Two bipartisan bills to reform professional-level visa classifications were introduced into Congress this past July. Given the charged nature of the national discourse on immigration issues this election year, it seems unlikely either bill will be enacted before the presidential election. The bipartisan nature of both bills, however, suggests Congress may be able to coalesce, in the near future, around new H-1B legislation. If these or similar reforms are enacted under a new administration, the information technology (IT) sector, specifically, and all employers who rely on outsourced labor or who contract with H-1B dependent employers may face significant changes to their operations.

Overview of the H-1B program

Through the H-1B program, U.S. employers can sponsor up to 85,000 new foreign workers each fiscal year for employment in “specialty occupations.”1 Generally speaking, a “specialty occupation” is a professional-level position that requires a bachelor’s level education (or higher) in a specific field of study.

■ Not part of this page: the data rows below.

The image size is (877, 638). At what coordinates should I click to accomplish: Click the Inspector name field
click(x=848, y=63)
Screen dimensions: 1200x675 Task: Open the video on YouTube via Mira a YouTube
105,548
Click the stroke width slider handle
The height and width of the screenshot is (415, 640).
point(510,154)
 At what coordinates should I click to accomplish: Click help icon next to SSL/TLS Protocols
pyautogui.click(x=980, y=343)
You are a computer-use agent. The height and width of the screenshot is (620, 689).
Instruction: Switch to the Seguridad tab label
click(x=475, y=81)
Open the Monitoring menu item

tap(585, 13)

Common specialty occupations include white-collar professions such as accountants, teachers, doctors, engineers and numerous IT positions including software developers, computer programmers and systems analysts. With the exception of H-1B workers whose employers are sponsoring them for legal permanent residence (green cards), H-1B workers are allowed to remain in the U.S. for up to six years of employment.

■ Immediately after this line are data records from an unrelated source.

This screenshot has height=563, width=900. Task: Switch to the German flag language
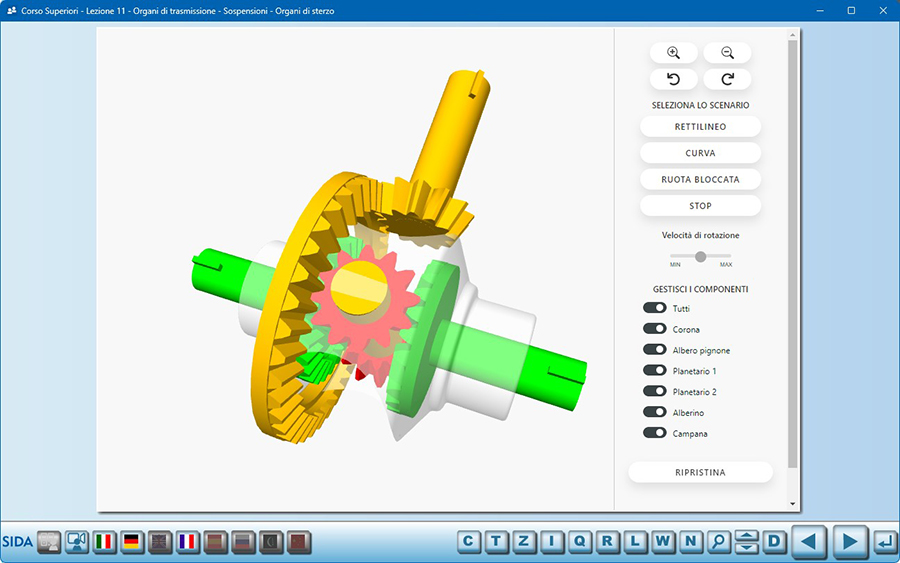[x=131, y=542]
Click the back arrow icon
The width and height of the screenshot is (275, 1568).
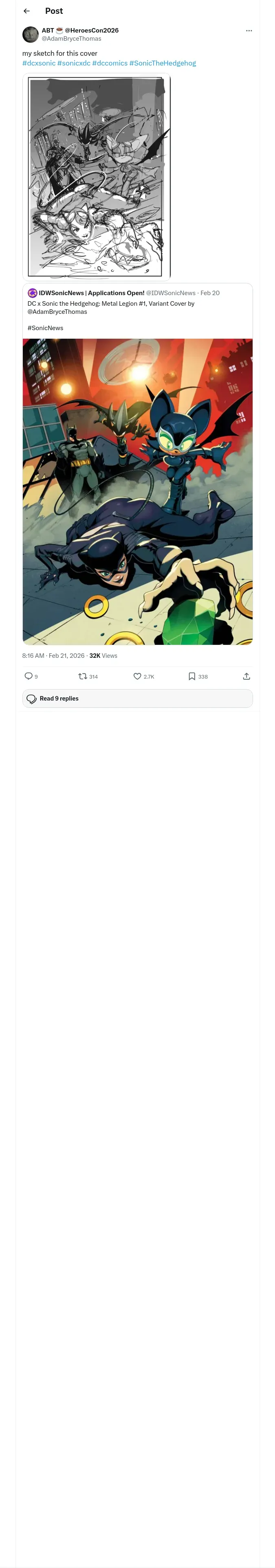click(x=27, y=11)
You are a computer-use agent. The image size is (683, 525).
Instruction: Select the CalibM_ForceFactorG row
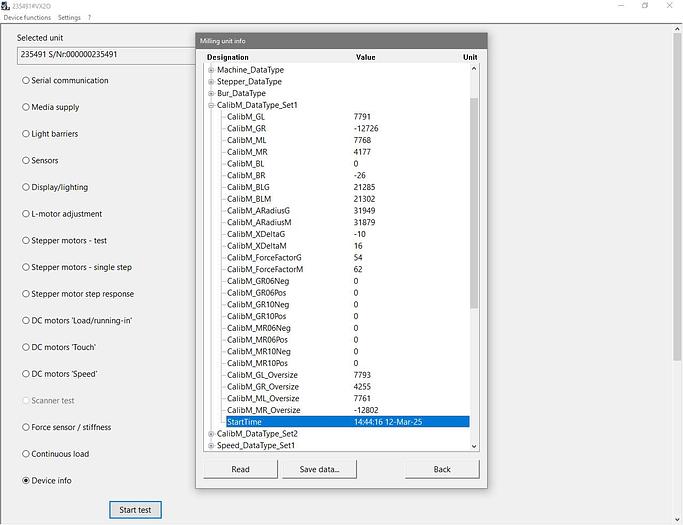point(264,257)
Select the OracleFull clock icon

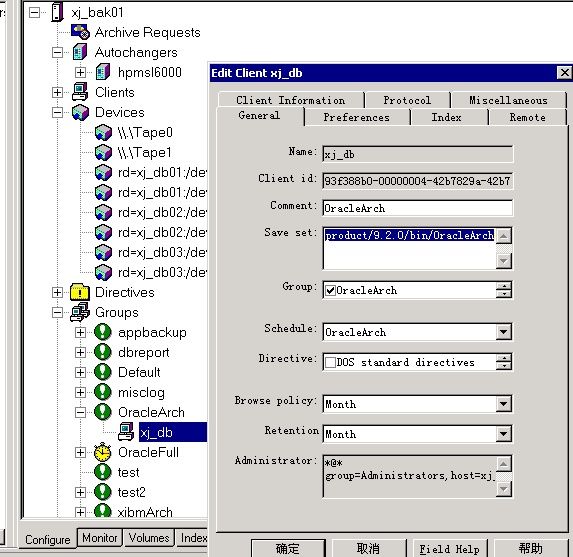103,452
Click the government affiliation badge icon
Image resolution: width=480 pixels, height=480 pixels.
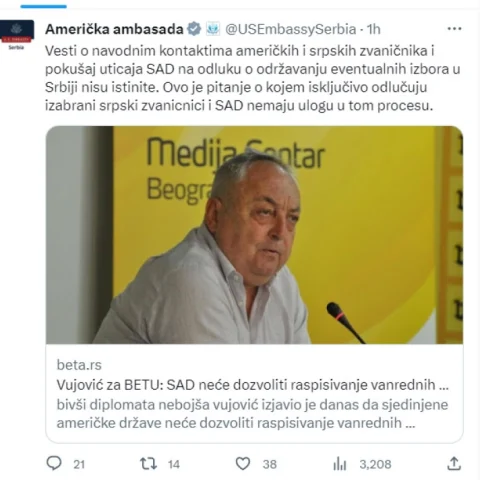tap(213, 29)
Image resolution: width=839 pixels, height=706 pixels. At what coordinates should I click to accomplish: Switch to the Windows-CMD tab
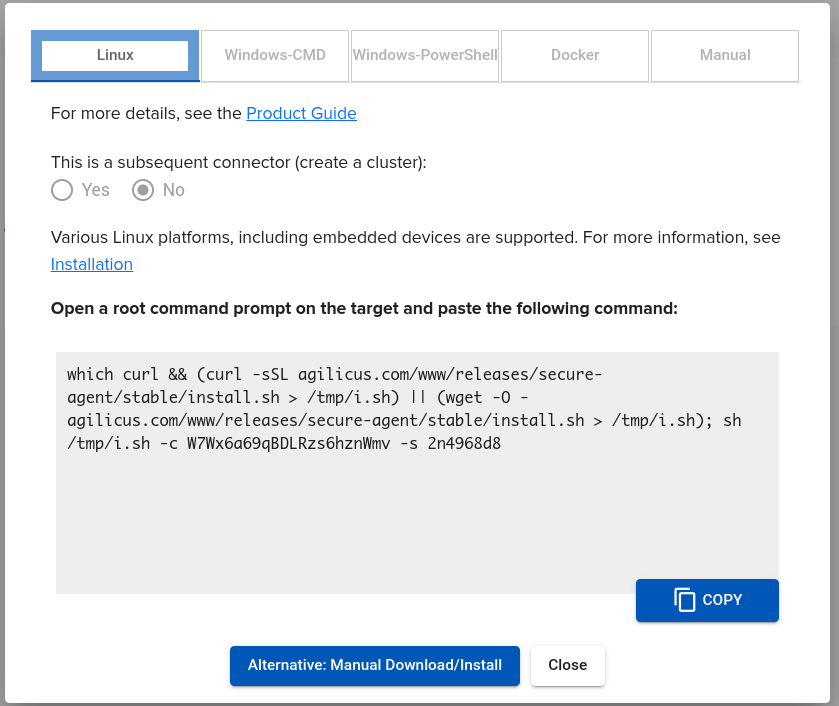(275, 55)
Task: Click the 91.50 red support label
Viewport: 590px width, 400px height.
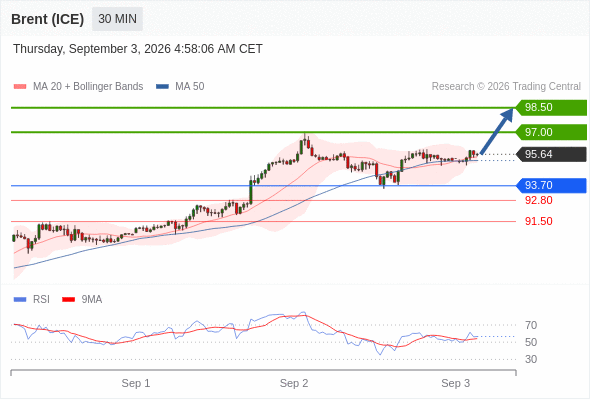Action: (x=539, y=221)
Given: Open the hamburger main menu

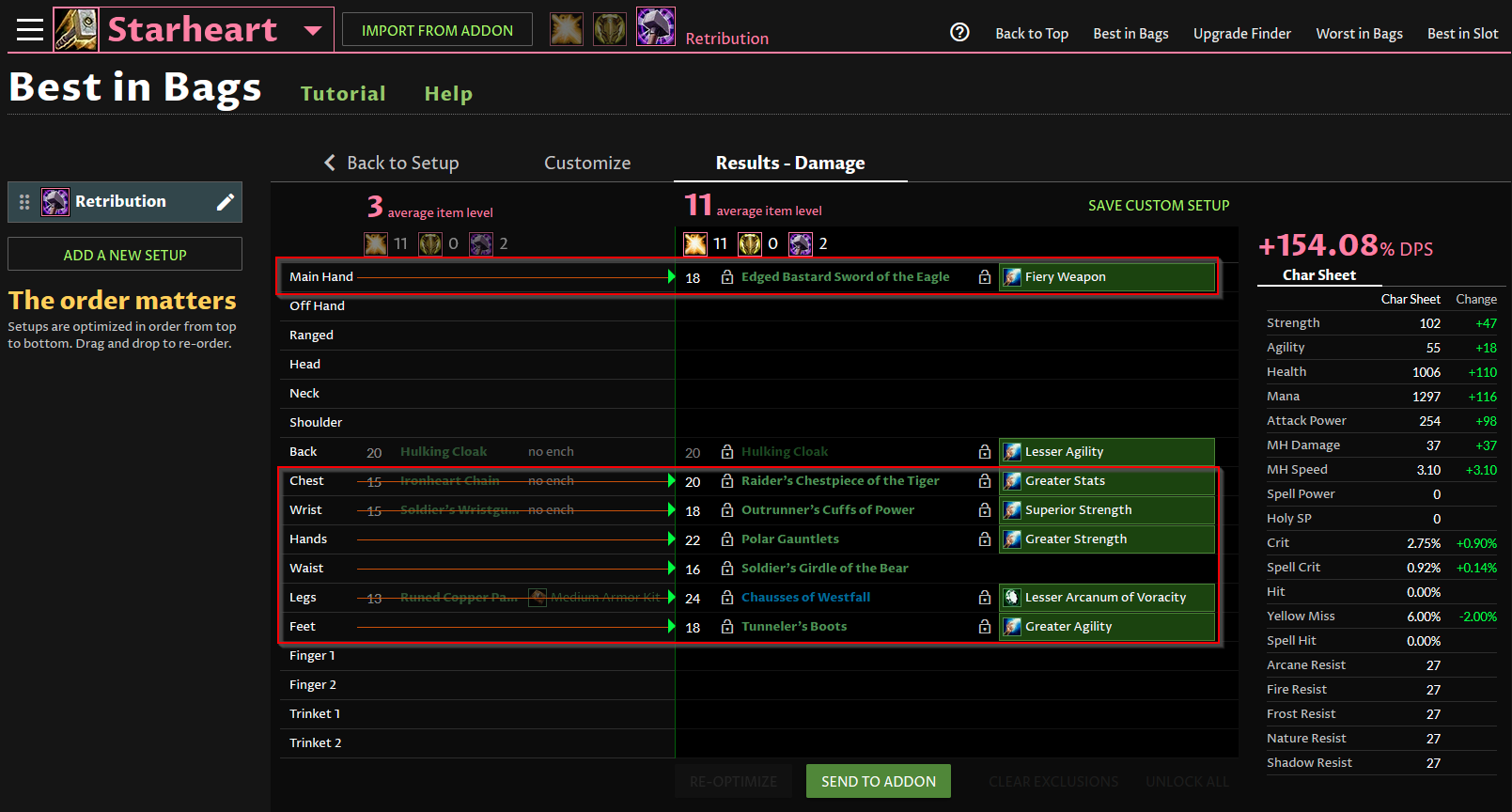Looking at the screenshot, I should (30, 30).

The H-1B program has been heavily oversubscribed the last few years. In fact, in each of the last two years, employers filed approximately 230,000 petitions against the 85,000 H-1B visas available. Because extension petitions for employees who have already been granted H-1B status are not counted against the numerical cap, the total number of H-1B workers in the U.S. at any given time is estimated to be around 600,000.2     

IT workers constitute the bulk of H-1B employees in the U.S. For fiscal years 2013 and 2014, for example, U.S. Citizenship & Immigration Services (USCIS) reports that close to two-thirds of workers in each fiscal year were employed in computer-related occupations.3 The significance of the H-1B program to the IT sector and entrepreneurship is such that over the years many leading entrepreneurs and IT innovators, including Michael Bloomberg, Mark Zuckerberg and Bill Gates have vocally called for increases in the number of annual H-1Bs available, among other reforms.4

The H-1B program is regulated by both the U.S. Citizenship & Immigration Services (USCIS) and the Department of Labor (DOL). The program requires, among other elements, that the employer make a binding promise to pay the sponsored H-1B worker the higher of the actual wage the employer pays to similarly-situated workers or the prevailing wage for the occupation in the area of intended employment.  

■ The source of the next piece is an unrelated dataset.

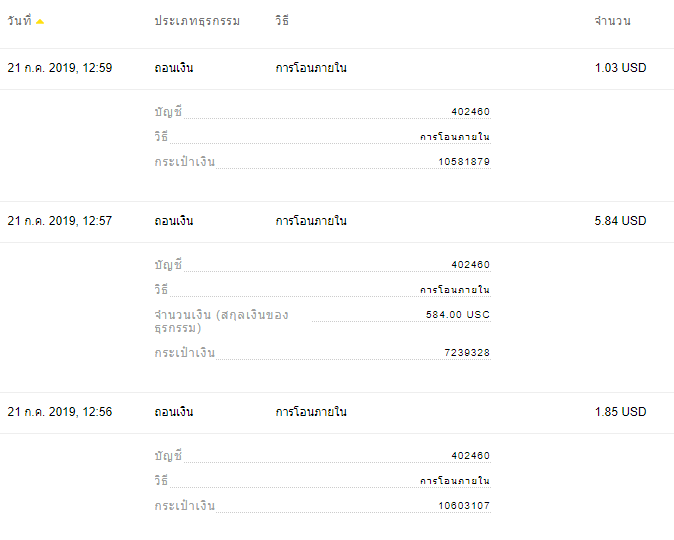The height and width of the screenshot is (540, 674).
Task: Click the ประเภทธุรกรรม column header
Action: tap(197, 20)
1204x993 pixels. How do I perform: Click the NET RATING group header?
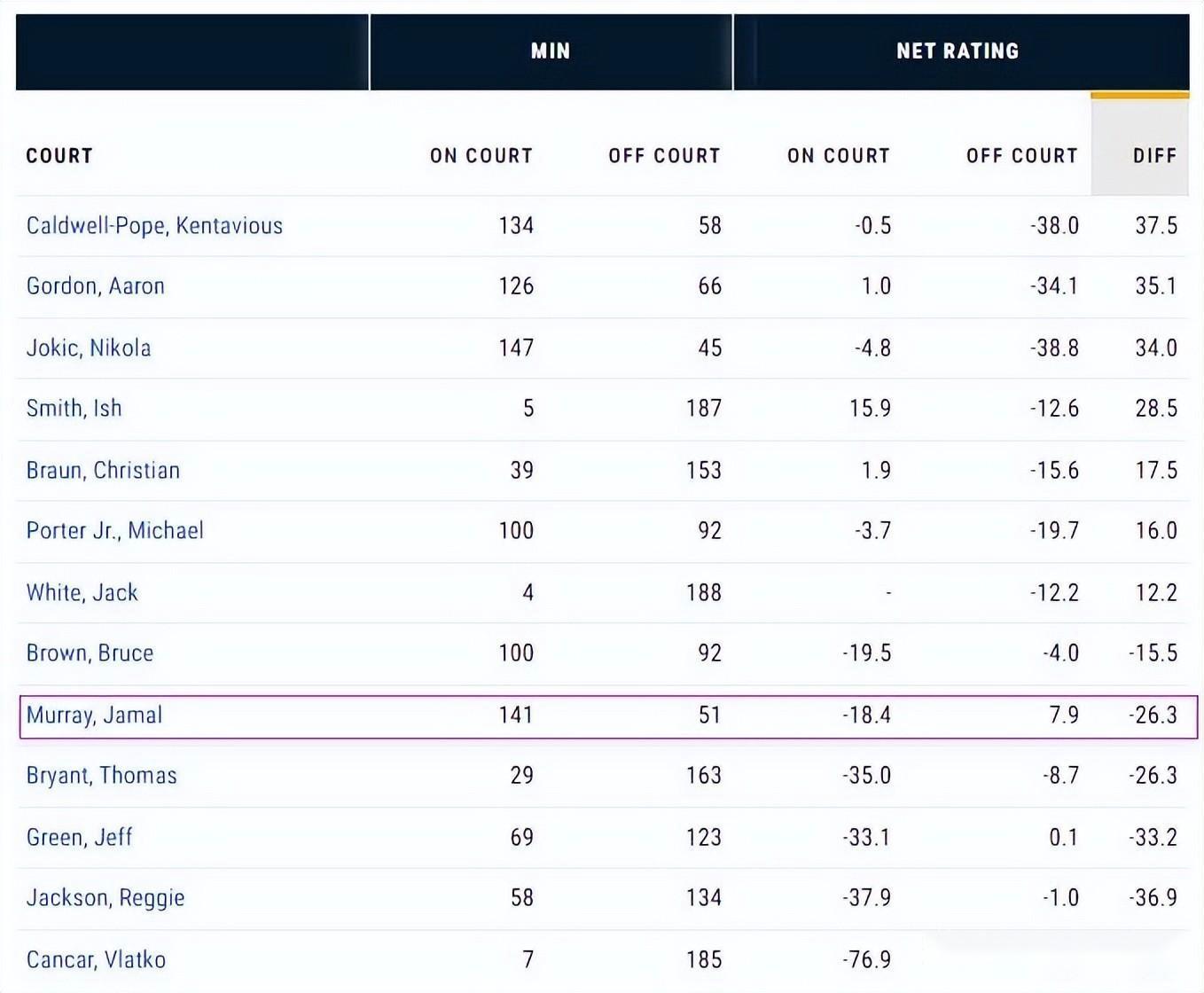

In addition, an employer who relies significantly on H-1B workers, called an “H-1B dependent” employer,5 must attest to having tried to recruit a U.S. worker for the position and must promise that the intended H-1B employment will not displace a U.S. worker within 90 days before and 90 days after the employer files the H-1B petition in support of the H-1B worker.6 An H-1B dependent employer, however, can exempt itself from the U.S. recruitment and non-displacement limitations for petitions in which the company pays the H-1B worker at least $60,000 or for petitions in which the employer files on behalf of an H-1B worker with at least a master’s degree in the specialty occupation.

The potential displacement of U.S. workers by H-1Bs has been a periodic concern since the beginning of the modern H-1B program. Displacement has recently been brought back into the spotlight by allegations some U.S. employers replaced several hundred U.S. IT workers with foreign nationals.7 The U.S. workers are also alleged to have been forced to train their foreign-worker replacements as a precondition to receiving a severance package.8 A subsequent investigation by the DOL into allegations of H-1B program violations related to at least one of those U.S. employers, Southern California Edison, appears to have been resolved in favor of the company and its IT consulting vendor.

H.R. 5801: Limiting U.S. worker displacement by H-1B dependent employers

On July 14, 2016, Representative Darrell Issa (R-CA) introduced H.R. 5801, the “Protect and Grow American Jobs Act,” which has been referred to the House Judiciary Committee. The bill proposes to reduce H-1B dependent employers’ ability to avoid U.S. worker recruitment and non-displacement provisions. Under this bill, H-1B dependent employers would be bound by the provisions unless they promised H-1B workers a salary of at least $100,000 (increased from the current $60,000). The bill would also eliminate the Master’s degree exemption. The bill has bipartisan support and is co-sponsored by Rep. Peters (D-CA), Rep. Polis (D-CO), Rep. Vargas (D-CA), Rep. Farenthold (R-TX), Rep. Smith (R-TX), Rep. Hunter (R-CA) and Rep. Davis (D-CA).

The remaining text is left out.